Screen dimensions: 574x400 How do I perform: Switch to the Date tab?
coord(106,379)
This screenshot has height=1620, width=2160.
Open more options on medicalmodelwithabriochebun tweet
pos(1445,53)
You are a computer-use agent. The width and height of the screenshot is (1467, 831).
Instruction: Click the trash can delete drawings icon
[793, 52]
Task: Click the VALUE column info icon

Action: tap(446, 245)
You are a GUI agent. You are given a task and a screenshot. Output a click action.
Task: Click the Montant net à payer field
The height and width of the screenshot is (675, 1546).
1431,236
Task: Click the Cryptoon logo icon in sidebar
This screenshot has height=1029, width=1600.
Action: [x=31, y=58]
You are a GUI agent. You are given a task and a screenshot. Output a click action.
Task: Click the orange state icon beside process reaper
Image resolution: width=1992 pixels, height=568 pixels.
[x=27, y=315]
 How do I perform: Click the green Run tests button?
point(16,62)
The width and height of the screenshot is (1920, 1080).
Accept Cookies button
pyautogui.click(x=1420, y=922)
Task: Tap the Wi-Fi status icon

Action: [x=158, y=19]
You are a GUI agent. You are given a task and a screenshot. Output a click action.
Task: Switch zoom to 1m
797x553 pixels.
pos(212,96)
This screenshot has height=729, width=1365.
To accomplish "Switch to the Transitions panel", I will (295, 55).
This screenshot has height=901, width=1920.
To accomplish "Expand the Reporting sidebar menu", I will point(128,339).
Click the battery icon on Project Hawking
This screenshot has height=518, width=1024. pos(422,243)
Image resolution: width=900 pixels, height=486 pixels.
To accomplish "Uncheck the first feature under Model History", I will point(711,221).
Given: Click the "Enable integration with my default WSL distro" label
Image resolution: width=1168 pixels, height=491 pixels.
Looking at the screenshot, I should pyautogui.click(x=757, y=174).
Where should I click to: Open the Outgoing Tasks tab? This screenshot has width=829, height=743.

------------------------------------

TASK INSTRUCTIONS:
The answer must be every line from the records above that contains the word "sidebar", copied out.

WRITTEN REPLY:
Task: Click the Cryptoon logo icon in sidebar
To accomplish "Expand the Reporting sidebar menu", I will point(128,339).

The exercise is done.